Search code examples
flutterazureazure-ad-b2c

Retrieving tokens from aad_b2c_webview

I wanted to leverage Microsofts Azure B2C package aad_b2c_webview manage secure login into android app built earlier.

Use case is user lands on login page, after signing into their Azure B2C account, they are able to see the home screen that provides them links to other screens (e.g. profile, dashboard, account) within the android app.

Followed the instructions as per https://github.com/microsoft/aad_b2c_webview

It works, but I am struggling to understand what exactly is happening, and there is almost no viable documentation (its as if Microsoft abandoned this project).

  1. Is it necessary to use deep links? My understanding of deep links is that its primarily used to create seamless xp between web and app, so your users get redirected to app as opposed to website, in my case there is no website so nowhere to host assetlinks.json file (unless i buy a domain, create and host it which seems redudnant). This is only a android app.
  2. I am assuming the meta-data and intent-filter has to be stored within the is this correct?
  3. It mentiones the use of flutter secure storage fore storage and retrieval of access related information (access token, refresh token etc.), how do we access this in subsequent pages to retrieve the relevant tokens?
  4. How does it handle logout mechanism or is this something we have to create using ADB2CEmbedWebView?

Thanks guys.

Solution

  • Note: While deep links are often used for app-to-web redirection, they are not strictly necessary for your use case.
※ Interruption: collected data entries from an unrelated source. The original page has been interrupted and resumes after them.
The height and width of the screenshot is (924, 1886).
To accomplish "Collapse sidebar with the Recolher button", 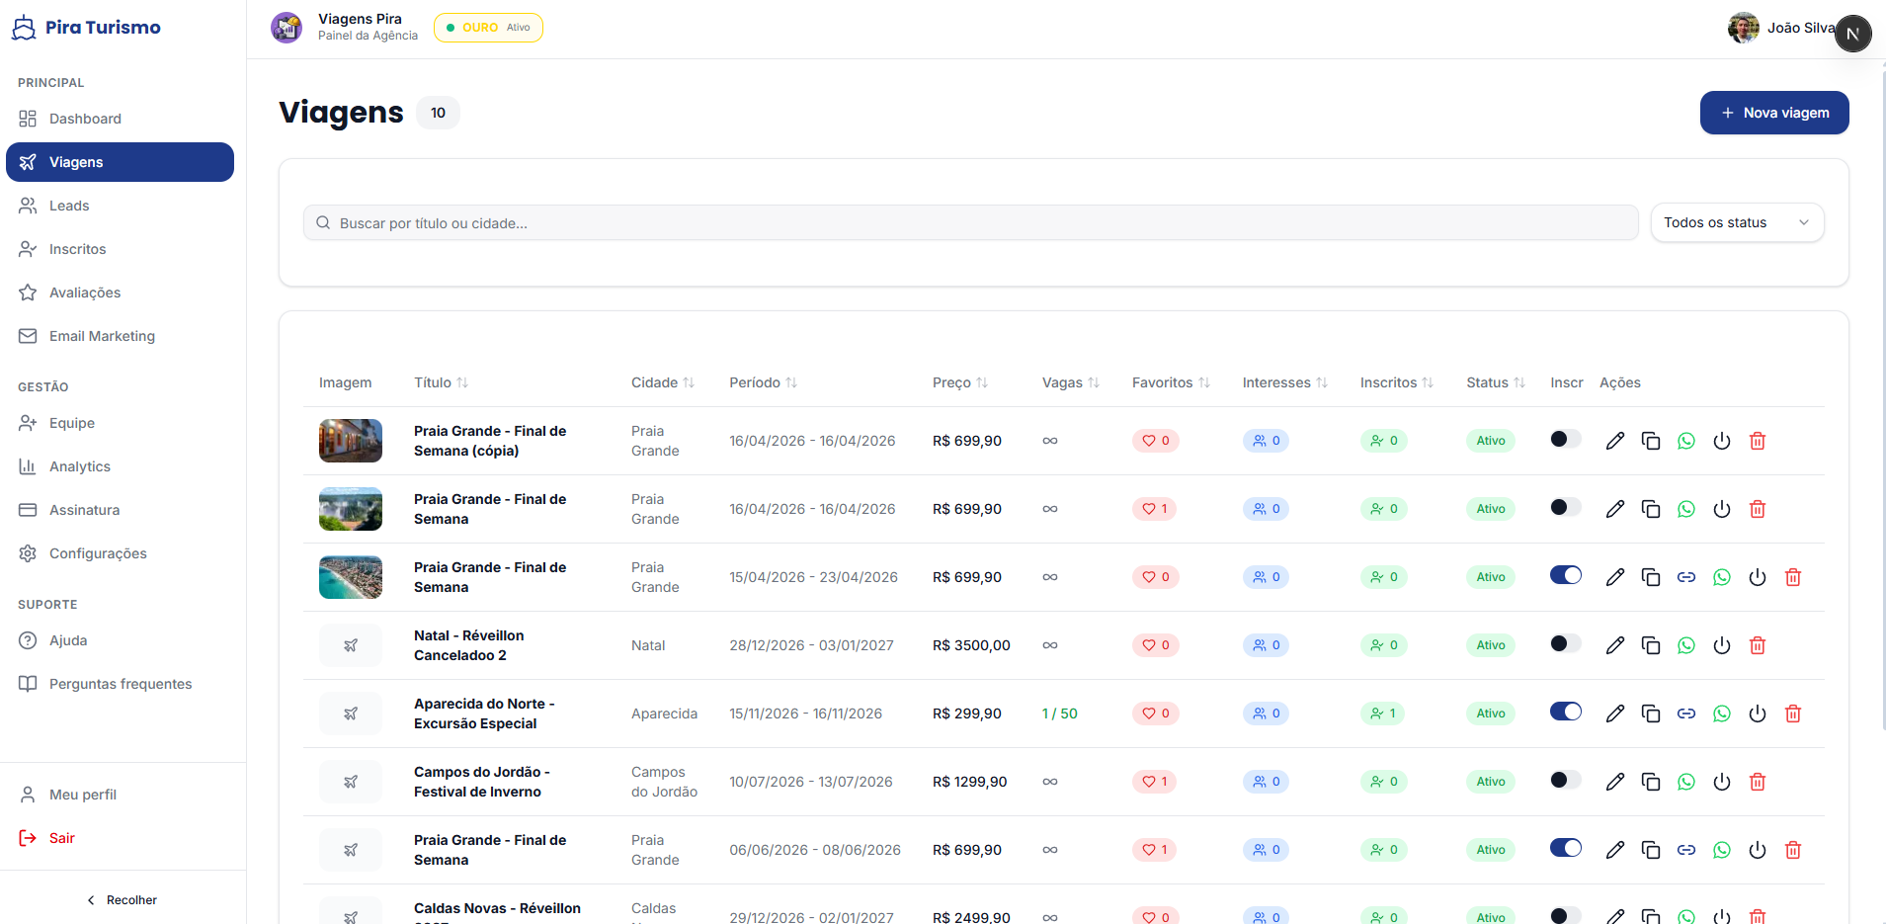I will 123,900.
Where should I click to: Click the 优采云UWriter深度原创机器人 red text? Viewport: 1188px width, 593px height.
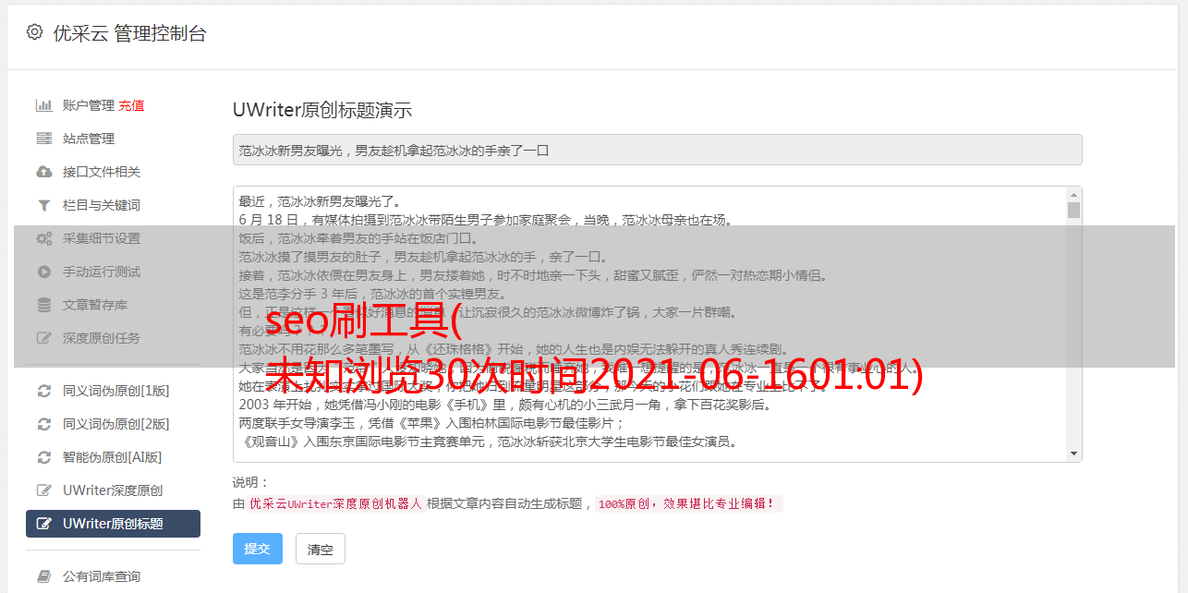pyautogui.click(x=335, y=504)
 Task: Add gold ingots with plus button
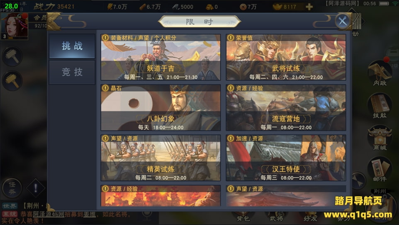[x=309, y=7]
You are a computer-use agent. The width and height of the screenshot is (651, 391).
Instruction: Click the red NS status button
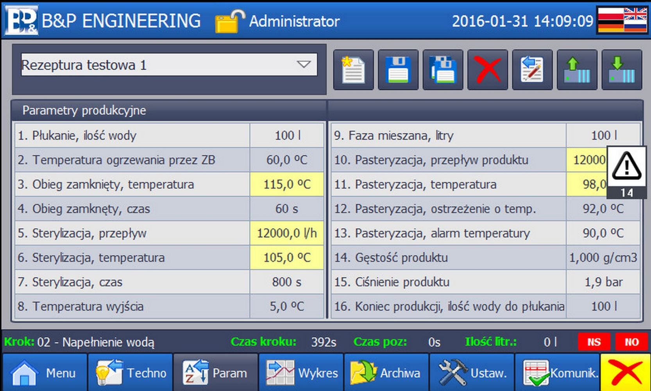click(594, 342)
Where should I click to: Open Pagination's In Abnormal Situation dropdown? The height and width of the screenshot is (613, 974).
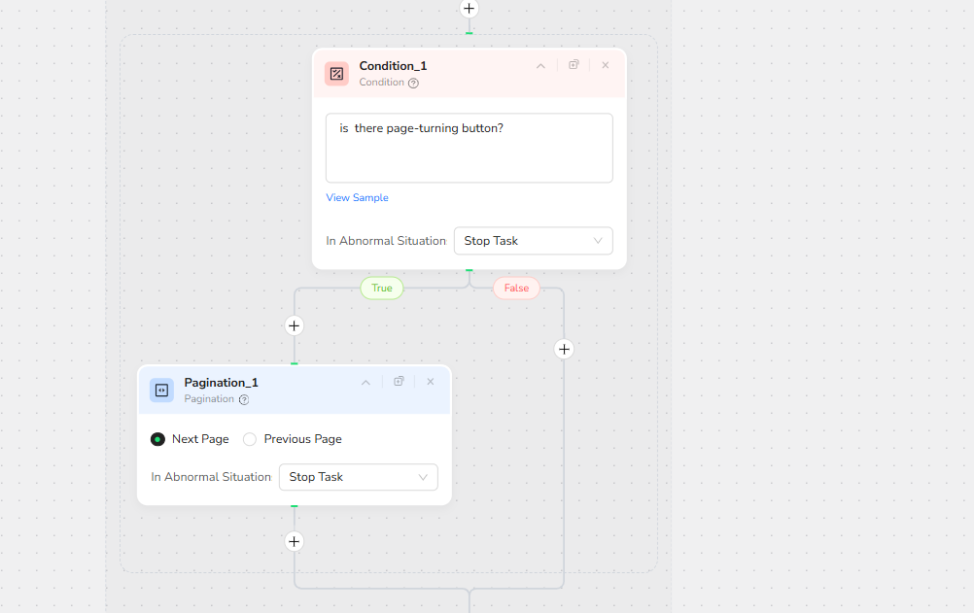(358, 477)
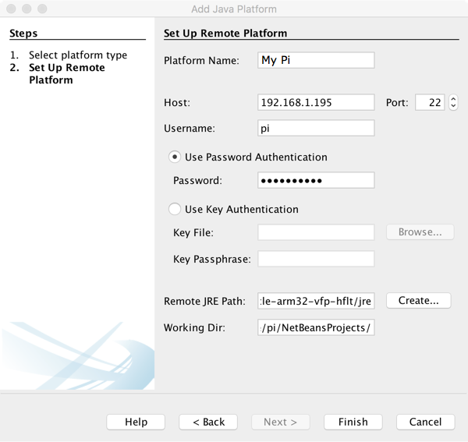Select Use Key Authentication radio button
The width and height of the screenshot is (468, 442).
(x=176, y=209)
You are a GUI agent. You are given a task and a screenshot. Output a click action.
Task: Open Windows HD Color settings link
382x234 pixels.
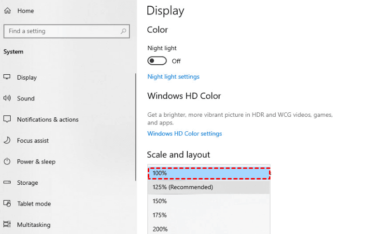click(x=184, y=134)
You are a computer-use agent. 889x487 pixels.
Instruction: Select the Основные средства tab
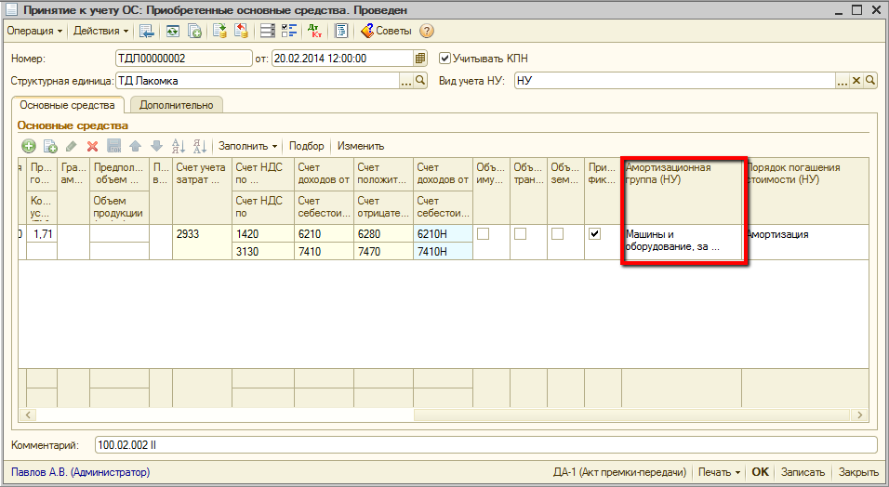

    • They help with URL-based navigation but aren't required unless you plan to link specific content to external resources. You could skip hosting assetlinks.json if it's a purely Android app. Just ensure your app has the right intent-filter.

    It mentions the use of flutter secure storage for storage and retrieval of access related information (access token, refresh token etc.), how do we access this in subsequent pages to retrieve the relevant tokens?

    • Flutter Secure Storage is used to store the access and refresh tokens securely. After login, you can retrieve them on subsequent screens using the Secure Storage API.

    • The logout process requires your app to handle token invalidation and redirecting the user to a logout URL. Azure B2C might not handle it automatically within the aad_b2c_webview component, so you'll need to implement this via custom code or by using ADB2CEmbedWebView to clear the session.

    I am assuming the meta-data and intent-filter has to be stored within the is this correct?

    Yes, the meta-data and intent-filter should be stored within the AndroidManifest.xml file to handle the deep link mechanism (if you're using it). This ensures the app knows how to handle incoming URLs. If you're not using deep links, you can skip the deep link-related configurations, but the intent-filter is often still useful to catch specific redirect URIs.

    In an app-only setup, configure the intent-filter in the AndroidManifest.xml to handle the redirect URI, using a custom URI scheme like yourapp://oauth.

    • Store access and refresh tokens securely with Flutter Secure Storage using keys like 'access_token' and 'refresh_token'. Retrieve the tokens by calling storage.read(key: 'access_token') and handle token expiration by using the refresh token to obtain a new access token if necessary.